November 11, 2022
In the run-up to electronica, an online survey of German participants was carried out to investigate some sustainability aspects of the electronics industry, which will meet from November 15 to 18 in Munich at the world’s leading trade fair and conference for electronics. This year, the focus is, among other things, on the future vision of an all-electric society based on CO2-neutral energies.
“The results of the electronica Trend Index emphatically underline the focus of our trade fair: The vast majority of those surveyed, 89 percent, attribute a high value to the electronics and digital industries because they pave the way for future topics such as climate protection,” explains Dr. Reinhard Pfeiffer, CEO of Messe München. ZVEI president, Dr. Gunther Kegel, adds: “The majority of those surveyed use digital processes to save resources and nearly half manufacture products that contribute to climate protection. electronica offers an established platform for presenting these future technologies and exchanging about current topics.”
The online survey was completed by 760 electronica participants—both visitors and exhibitor representatives from all relevant areas of the industry. The survey was designed by Messe München together with the Association of Germany’s Electro and Digital Industry (ZVEI), and carried out by independent market research institute IfaD in September 2022.

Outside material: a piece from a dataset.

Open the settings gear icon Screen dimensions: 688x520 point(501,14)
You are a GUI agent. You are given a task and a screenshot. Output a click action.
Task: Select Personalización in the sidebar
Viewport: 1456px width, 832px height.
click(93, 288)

With the Sustainable Finance Taxonomy, the European Union aims to classify economic activities with regards to their sustainability. The companies from the electronics and digital industry surveyed make a high contribution to the taxonomy-compliant environmental goals, in particular to climate protection (56 percent) and to avoiding pollution (55 percent). Above all, the digitization of processes is an important lever for conserving resources (64 percent). The companies’ other activities for achieving the climate goals comprise recycling and waste management (59 percent) and the acquisition of green electricity or their own renewable energies (50 percent). After all, almost half of those surveyed (48 percent) stated that their company manufactures products that help users to save energy or conserve resources. Although they contribute to it, more than half of those surveyed cannot yet assess the EU regulation, while 32 percent currently see it as an opportunity—especially the employees of large companies (500 or more people).
When asked about the most important measures for achieving climate neutrality in the EU, the vast majority of those surveyed named the expansion of renewable energies (85 percent), followed by investments in research and development (76 percent) and increasing energy efficiency (72 percent). What’s notable is that only 28 percent of those surveyed from the electronics industry see electric mobility as an important lever here. When asked what the biggest hindrance was to achieve this climate goal, those surveyed named bureaucratic hurdles (78 percent) and geopolitical tensions (73 percent), followed by unclear or contradictory legal conditions (58 percent), supply bottlenecks (57 percent) and a lack of acceptance in society (53 percent).
Companies need to act sustainably in order to remain competitive. Those surveyed consider the greatest opportunity that these measures offer to be the fact that, with them, companies can reduce their energy costs (70 percent). Other important goals mentioned include retaining customers in the long term (50 percent), building resilient supply chains (47 percent) and getting the younger generation enthusiastic about the industry (44 percent).